* [What the task asks]: Write out, from the entries below, exactly the lines that run between the lines holding "This screenshot has height=924, width=1309." and "Task: Click the dnsbl-1.uceprotect.net", inclusive, and stop there.
** Source records follows **
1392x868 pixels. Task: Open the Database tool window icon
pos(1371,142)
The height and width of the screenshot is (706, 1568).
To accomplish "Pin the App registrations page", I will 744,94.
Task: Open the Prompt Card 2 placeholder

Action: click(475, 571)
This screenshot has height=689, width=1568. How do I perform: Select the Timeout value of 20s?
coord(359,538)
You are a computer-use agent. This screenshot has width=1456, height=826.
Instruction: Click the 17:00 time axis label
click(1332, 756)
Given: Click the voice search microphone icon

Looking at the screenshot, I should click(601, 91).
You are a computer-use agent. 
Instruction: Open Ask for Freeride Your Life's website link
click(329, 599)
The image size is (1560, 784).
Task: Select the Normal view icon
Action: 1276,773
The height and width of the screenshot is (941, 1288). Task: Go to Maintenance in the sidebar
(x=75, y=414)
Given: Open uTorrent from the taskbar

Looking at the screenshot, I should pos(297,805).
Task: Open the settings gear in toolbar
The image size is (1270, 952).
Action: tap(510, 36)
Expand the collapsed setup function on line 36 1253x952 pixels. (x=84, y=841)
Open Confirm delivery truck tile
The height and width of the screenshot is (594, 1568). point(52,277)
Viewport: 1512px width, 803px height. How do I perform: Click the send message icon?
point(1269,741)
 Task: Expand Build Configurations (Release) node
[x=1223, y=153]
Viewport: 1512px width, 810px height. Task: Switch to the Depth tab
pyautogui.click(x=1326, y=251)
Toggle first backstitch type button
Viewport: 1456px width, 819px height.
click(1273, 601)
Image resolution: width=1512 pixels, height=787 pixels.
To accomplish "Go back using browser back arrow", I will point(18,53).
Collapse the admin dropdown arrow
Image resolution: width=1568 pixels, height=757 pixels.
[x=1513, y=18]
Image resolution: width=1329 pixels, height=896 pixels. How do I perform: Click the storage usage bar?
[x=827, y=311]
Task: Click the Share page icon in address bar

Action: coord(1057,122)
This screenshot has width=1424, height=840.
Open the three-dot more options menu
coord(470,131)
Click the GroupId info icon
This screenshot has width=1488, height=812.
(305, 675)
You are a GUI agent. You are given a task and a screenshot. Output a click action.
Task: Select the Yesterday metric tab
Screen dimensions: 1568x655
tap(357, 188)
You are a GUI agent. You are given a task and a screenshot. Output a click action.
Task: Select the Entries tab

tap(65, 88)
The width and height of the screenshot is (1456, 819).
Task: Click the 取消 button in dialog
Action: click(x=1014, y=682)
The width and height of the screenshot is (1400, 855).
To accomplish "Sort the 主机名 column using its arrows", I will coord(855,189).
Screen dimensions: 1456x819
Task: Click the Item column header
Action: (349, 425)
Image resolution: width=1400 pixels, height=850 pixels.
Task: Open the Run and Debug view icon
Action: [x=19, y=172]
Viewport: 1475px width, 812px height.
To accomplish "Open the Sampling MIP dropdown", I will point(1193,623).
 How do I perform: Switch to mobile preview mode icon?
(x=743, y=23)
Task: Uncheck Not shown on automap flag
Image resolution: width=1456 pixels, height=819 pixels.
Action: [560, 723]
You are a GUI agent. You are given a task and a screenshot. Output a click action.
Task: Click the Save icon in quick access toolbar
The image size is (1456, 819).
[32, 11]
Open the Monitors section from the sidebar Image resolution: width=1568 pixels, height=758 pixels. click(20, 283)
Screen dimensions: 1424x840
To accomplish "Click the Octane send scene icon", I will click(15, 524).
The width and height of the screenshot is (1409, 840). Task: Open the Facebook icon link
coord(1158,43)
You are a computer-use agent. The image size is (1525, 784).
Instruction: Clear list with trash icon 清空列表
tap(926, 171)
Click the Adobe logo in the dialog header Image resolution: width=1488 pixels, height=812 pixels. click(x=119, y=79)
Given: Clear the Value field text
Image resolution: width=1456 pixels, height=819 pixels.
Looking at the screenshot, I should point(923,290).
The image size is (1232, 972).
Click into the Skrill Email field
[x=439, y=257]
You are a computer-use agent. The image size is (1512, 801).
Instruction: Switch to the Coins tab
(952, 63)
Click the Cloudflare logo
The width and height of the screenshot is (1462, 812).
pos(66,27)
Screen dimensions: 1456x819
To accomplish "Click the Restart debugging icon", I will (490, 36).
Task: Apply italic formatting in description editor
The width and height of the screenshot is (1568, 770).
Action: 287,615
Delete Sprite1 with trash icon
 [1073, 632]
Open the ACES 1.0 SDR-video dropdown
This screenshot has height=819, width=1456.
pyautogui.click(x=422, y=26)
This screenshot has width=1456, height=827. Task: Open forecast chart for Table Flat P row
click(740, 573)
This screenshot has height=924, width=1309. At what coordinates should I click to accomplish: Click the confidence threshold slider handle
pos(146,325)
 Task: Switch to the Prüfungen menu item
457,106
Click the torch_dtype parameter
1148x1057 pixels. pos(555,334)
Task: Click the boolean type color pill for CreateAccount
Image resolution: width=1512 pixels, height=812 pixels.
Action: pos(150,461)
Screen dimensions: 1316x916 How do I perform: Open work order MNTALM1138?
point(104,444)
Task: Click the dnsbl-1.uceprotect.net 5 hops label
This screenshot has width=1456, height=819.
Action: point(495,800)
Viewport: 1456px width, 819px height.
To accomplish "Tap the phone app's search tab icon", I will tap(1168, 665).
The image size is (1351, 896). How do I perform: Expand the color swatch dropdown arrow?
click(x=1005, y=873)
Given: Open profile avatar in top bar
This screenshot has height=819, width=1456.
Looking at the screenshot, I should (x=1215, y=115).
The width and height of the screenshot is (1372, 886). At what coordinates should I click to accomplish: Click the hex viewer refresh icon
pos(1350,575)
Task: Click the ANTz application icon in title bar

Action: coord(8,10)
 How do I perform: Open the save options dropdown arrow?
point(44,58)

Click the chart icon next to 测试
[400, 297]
** End of Source records **
* [Result]:
This screenshot has height=924, width=1309. At what coordinates should I click to accomplish: Click the confidence threshold slider handle
pos(146,325)
 Task: Switch to the Prüfungen menu item
457,106
Click the torch_dtype parameter
1148x1057 pixels. pos(555,334)
Task: Click the boolean type color pill for CreateAccount
Image resolution: width=1512 pixels, height=812 pixels.
Action: pos(150,461)
Screen dimensions: 1316x916 How do I perform: Open work order MNTALM1138?
point(104,444)
Task: Click the dnsbl-1.uceprotect.net 5 hops label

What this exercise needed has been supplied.